Голос Горемыкина был слабый, и хотя в зале господствовала полная тишина, его расслышать было трудно, а потому принятая предосторожность об одновременной раздаче членам Государственной думы печатных экземпляров речи Горемыкина оказалась весьма кстати. На одном лишь месте своей речи Горемыкин усилил свой голос, подняв даже при этом в виде угрозы свой указательный палец, а именно где говорилось о недопустимости принудительного отчуждения частновладельческих земель в целях дополнительного наделения крестьян землей.

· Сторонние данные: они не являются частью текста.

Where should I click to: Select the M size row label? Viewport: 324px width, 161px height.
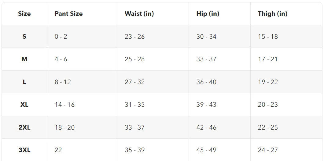pyautogui.click(x=24, y=59)
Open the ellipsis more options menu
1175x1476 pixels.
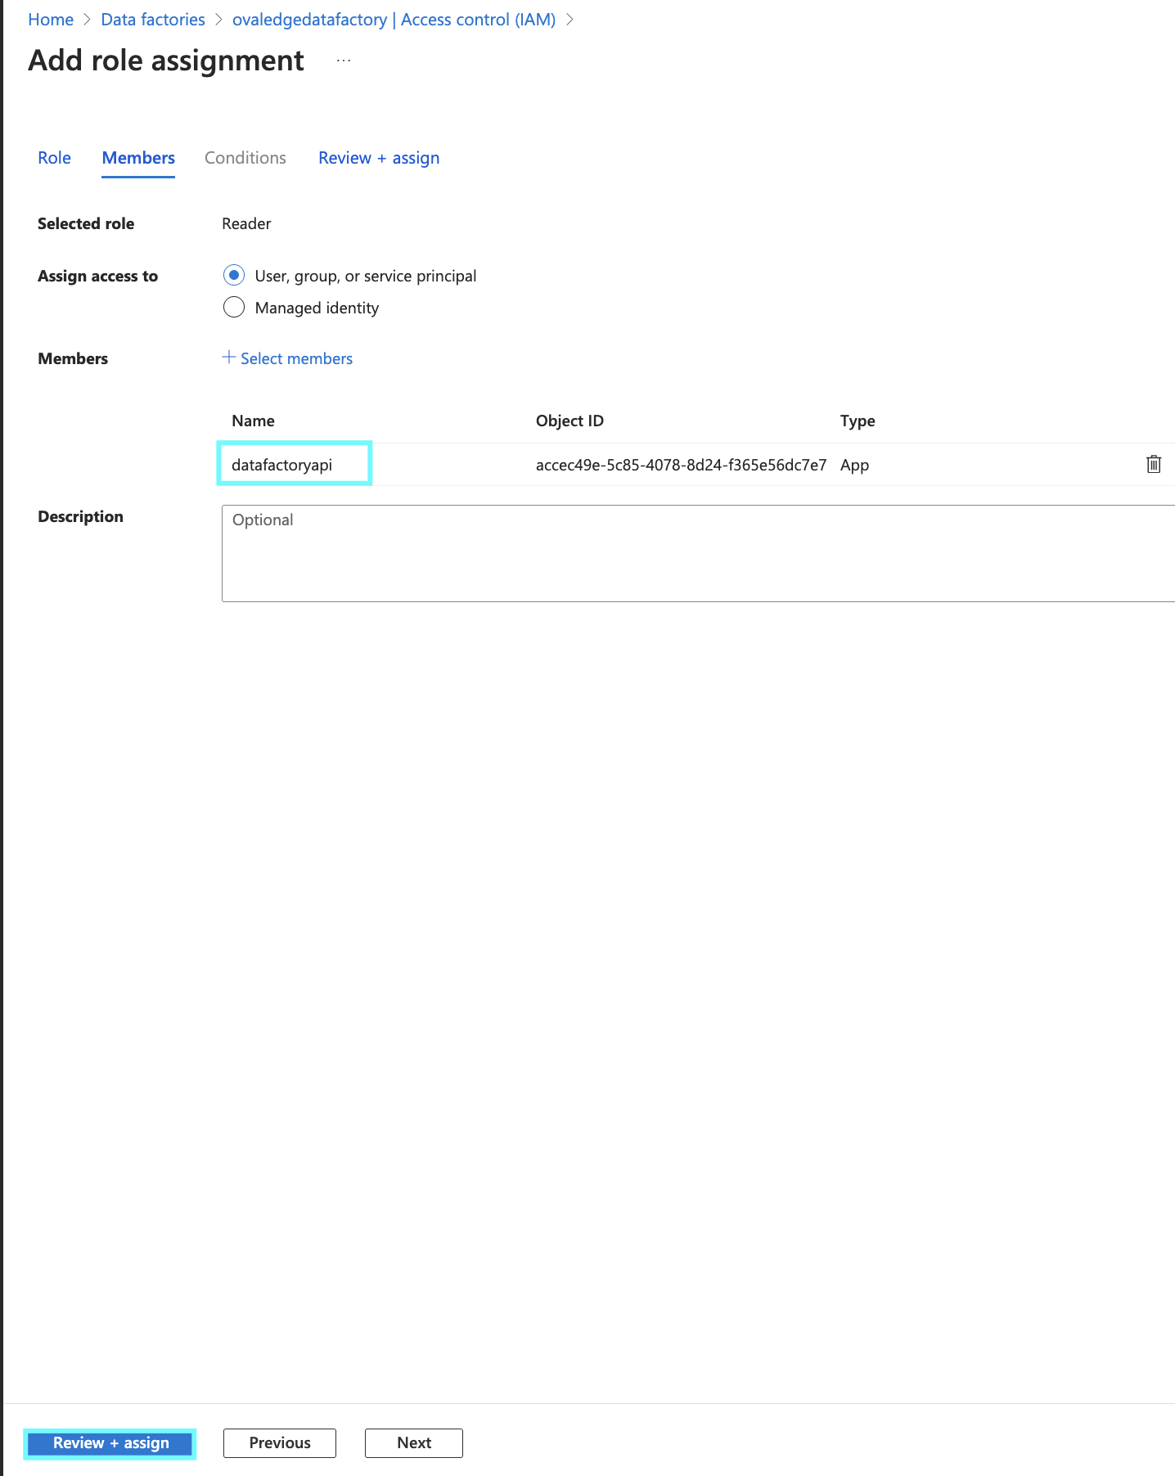344,61

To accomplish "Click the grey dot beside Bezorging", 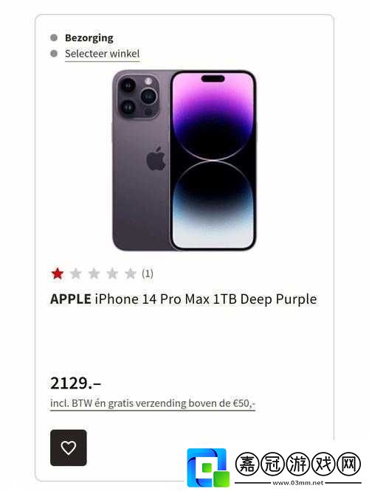I will [x=54, y=38].
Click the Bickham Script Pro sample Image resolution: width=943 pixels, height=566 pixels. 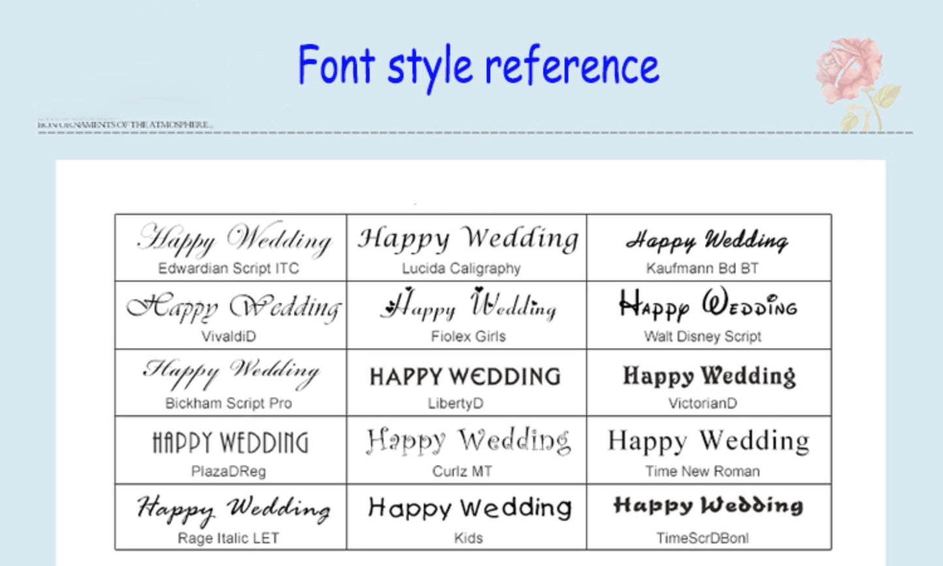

Само собою разумеется, что лидеры Государственной думы, разозленные не столько тем, что правительство не разделяет их программы, что они, разумеется, предвидели заранее, сколько решительностью его тона и усмотрев в этом, не без основания, что оно собирается оказать действенное сопротивление их притязаниям, сочли нужным усилить тон своих речей на основании правила «ай да Моська, знать, она сильна, коль лает на слона»72. Тон правительственного сообщения был тем более непредвиден для лидеров Государственной думы, что до тех пор те весьма краткие выступления, которые были сделаны отдельными членами правительства, отличались необыкновенной приниженностью, причем в особенности счел нужным расстилаться перед Думой Щегловитов, тот самый Щегловитов, который в третьей Думе, а затем в качестве председателя Государственного совета, почуяв, что правительство одолело, принял совершенно иной, недопустимый по резкой наглости тон в своих обращениях к законодательным палатам и к составляющим их отдельным членам. Подобно всем лишенным внутреннего благородства трусам и перевертам, он был тем нахальнее, чем почитал себя неуязвимее, и тем приниженнее, чем менее был уверен в прочности своего положения.

Между тем мне казалось, что польза дела требует как раз обратного способа действия.

До какой степени в то неопределенное в смысле его исхода время Щегловитов был склонен на всевозможные уступки явно революционной общественности, свидетельствуют те законопроекты, которые он предполагал внести в Государственную думу. Один из них касался ответственности Должностных лиц, а другой — совершенной отмены смертной казни, даже военными судами.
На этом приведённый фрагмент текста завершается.